Nuitka - The Python Compiler

by Kay Hayen for EuroPython 2012

With Nuitka, for the first time, there is a consequently executed approach to statically translate the full language extent of Python, with all its special cases, without introducing a new or reduced version of Python.

It is compiled, but with practically 100% compatibility. Function dictionaries work, code objects exist, frame stack works, exception tracebacks, eval, exec, closures, nested functions, meta classes, etc. it’s all there, and behaves identical.

First, I would like to start out and explain how I came to write a Python compiler, why I want it to be 100% compatible, and why I find deviations from Python unacceptable and out of scope.

Then I would like to describe where difficulties were in the implementation, what Python constructs surprised me, and where the mapping from Python to C++ left things to desire.

In this project, I learned a lot about Python, it wasn’t easy to get the full CPython test suite to run. In doing that, I have learned anecdotes and fine details of Python, that are normally hidden in daily programming, but are still useful to know.

Esp. the work on re-formulating “with” statements, “assert”, “while"/"for” as generic loops, etc. gives an interesting view on Python itself. And I would like to present it, also for the insight it gives on Python.

I will give an overview over newly developed infrastructure, aiming for type inference at compile time, and show existing stuff. I will try and explain, why I hope to have picked the right approach in this domain.

An interesting side game, is the approach to use XML representations of the internal node tree of Nuitka to discover regressions/changes in the optimizer.

Then I will also present a project road map, with the milestones for Nuitka, and why I believe this is the right plan, and how Nuitka is different from projects like “Cython” and “PyPy”.

To round it up, I would like to make a demonstration of Nuitka, and give an example for how easy it should be to contribute.

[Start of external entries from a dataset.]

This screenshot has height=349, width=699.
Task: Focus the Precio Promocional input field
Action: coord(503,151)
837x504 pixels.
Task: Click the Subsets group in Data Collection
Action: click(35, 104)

As this will be the first time, Nuitka is introduced the PyCON EU (it was only shown on PyCON DE 2011 so far). And to celebrate that, the current GPLv3 license will be lifted, and replaced with Apache 2.0 license (ASF), which is entirely liberal.

Video

Comments

This project looks completely misguided. The talk focused on the trivialities of mapping Python to C++ rather than on the interesting problems to be encountered when trying to optimize Python while maintaining its extremely dynamic semantics. Also the benchmarking effort is laughable; pystone is not to be taken seriously (only exercises a tiny part of the language) and pybench does microbenchmarks, which are optimized away. You should try the "real-world" benchmarks from the PyPy and Unladen Swallow projects. And what is the size of the generated code? (E.g. how big would the binary for the entire standard library be?) In your blog, please use less boring subjects than "version x.y.z released".
Guido van Rossum, 04 July 2012 #
I didn't enter pre-mature optimization, so I didn't focus a lot on benchmarks. I did it for pystone, because it's quite easy, and some more limited projects, they could also handle it.

Actually, even now, I am still doing structural changes, e.g. the re-formulation work, which will make optimizations easier, and then I discover that I need more structural changes.

Answering the whole stdlib question is a bit tough. But "hg.exe" on Linux, is 24MB, so sizes are acceptable.

As for interesting blog subjects, well yes, but you have to be aware, that this is a spare time effort.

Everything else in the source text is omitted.